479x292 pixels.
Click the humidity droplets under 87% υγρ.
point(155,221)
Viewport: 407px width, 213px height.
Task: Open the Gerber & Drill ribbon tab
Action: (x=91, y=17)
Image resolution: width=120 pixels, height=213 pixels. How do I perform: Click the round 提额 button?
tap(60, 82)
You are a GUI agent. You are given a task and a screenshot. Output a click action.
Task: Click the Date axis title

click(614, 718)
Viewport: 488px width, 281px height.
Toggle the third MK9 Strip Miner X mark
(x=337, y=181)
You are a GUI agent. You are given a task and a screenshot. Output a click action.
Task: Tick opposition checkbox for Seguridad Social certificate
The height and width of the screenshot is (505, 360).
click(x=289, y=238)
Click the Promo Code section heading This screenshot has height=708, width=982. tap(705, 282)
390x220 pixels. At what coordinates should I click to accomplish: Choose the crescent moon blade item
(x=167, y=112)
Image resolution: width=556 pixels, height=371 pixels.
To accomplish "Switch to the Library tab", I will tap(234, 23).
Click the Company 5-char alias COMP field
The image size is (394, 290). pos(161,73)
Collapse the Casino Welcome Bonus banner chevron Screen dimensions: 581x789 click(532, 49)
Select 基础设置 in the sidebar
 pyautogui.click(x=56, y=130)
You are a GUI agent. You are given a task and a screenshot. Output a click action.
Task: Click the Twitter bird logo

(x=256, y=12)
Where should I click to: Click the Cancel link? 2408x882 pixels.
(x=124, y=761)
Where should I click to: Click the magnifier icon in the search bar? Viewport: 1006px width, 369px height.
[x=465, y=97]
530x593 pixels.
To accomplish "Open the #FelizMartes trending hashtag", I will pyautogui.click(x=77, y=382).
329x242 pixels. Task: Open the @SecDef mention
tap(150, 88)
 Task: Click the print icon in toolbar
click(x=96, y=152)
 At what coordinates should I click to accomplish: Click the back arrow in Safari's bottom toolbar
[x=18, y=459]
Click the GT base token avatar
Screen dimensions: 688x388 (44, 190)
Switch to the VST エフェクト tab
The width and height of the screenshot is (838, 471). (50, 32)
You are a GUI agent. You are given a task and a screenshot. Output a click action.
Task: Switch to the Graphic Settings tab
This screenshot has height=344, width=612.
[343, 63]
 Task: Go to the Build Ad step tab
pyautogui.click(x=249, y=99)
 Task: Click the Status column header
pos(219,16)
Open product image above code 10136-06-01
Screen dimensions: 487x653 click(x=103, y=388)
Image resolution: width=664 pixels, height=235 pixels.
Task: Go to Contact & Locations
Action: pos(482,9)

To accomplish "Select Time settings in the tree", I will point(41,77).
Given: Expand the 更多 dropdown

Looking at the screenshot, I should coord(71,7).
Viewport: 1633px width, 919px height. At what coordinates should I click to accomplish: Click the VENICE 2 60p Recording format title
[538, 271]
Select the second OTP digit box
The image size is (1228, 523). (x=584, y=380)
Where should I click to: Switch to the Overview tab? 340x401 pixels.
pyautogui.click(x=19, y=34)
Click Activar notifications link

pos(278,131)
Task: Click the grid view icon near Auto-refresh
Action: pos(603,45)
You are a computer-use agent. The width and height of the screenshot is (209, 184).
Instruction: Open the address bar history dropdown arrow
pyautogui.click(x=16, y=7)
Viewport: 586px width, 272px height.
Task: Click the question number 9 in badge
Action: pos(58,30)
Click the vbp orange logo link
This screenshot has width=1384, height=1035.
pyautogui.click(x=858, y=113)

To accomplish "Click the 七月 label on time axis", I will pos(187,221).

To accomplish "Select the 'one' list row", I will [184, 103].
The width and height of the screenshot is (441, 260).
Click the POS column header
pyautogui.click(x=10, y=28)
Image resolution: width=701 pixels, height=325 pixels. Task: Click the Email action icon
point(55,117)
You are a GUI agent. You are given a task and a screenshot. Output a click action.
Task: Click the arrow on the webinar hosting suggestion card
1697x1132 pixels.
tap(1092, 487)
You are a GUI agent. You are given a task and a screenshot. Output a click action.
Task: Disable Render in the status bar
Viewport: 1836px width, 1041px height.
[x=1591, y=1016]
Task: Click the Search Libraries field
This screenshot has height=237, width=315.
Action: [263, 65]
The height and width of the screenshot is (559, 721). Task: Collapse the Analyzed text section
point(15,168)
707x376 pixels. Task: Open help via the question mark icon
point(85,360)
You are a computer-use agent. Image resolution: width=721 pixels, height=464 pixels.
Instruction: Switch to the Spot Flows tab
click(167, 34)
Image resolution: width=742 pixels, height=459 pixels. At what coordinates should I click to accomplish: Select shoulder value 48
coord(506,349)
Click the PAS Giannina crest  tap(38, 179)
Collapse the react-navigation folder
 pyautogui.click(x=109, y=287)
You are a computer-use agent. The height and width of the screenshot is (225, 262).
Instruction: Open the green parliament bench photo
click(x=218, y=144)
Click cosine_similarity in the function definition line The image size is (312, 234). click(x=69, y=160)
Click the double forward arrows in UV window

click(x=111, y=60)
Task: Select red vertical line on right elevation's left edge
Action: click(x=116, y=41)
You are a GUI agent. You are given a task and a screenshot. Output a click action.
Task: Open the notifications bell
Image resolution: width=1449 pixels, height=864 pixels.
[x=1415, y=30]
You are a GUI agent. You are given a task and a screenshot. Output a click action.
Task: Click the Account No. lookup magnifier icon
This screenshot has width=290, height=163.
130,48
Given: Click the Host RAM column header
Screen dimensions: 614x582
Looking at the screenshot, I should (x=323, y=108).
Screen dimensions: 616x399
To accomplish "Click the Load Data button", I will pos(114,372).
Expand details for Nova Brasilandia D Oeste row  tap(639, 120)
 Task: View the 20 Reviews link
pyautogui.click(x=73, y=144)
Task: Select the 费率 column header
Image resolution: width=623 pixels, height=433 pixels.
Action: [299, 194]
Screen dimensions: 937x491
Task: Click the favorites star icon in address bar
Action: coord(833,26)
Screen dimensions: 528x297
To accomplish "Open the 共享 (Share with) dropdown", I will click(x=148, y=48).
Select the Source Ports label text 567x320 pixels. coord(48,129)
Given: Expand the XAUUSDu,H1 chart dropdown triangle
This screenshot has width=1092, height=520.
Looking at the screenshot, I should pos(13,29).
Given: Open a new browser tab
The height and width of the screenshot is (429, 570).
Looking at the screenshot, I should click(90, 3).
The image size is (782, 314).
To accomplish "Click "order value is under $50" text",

§ **Written problem**
Collect every line of the material above that contains the string "size", treating uppercase and lowercase letters as different.

§ **Solution to this exercise**
The image size is (394, 290). pos(161,73)
The image size is (1228, 523). (x=584, y=380)
Click cosine_similarity in the function definition line The image size is (312, 234). click(x=69, y=160)
The image size is (782, 314).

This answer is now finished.